Given task
Rewrite the rows from the line with "This screenshot has height=933, width=1288." to the line with "the Action Type", putting "drop-down list" in place of "dropdown" and keeping everything else the same.

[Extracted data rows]
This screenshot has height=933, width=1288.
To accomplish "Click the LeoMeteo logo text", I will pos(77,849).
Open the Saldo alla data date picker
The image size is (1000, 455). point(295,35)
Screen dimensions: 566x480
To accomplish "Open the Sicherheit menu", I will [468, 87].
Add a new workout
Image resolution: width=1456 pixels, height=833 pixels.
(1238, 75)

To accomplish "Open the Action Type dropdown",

...

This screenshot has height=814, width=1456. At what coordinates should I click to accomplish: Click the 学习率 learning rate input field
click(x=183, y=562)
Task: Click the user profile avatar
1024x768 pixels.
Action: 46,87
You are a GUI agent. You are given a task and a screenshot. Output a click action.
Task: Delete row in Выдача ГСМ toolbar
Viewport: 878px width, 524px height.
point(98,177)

Expected output
This screenshot has height=933, width=1288.
To accomplish "Click the LeoMeteo logo text", I will pos(77,849).
Open the Saldo alla data date picker
The image size is (1000, 455). point(295,35)
Screen dimensions: 566x480
To accomplish "Open the Sicherheit menu", I will [468, 87].
Add a new workout
Image resolution: width=1456 pixels, height=833 pixels.
(1238, 75)

To accomplish "Open the Action Type drop-down list",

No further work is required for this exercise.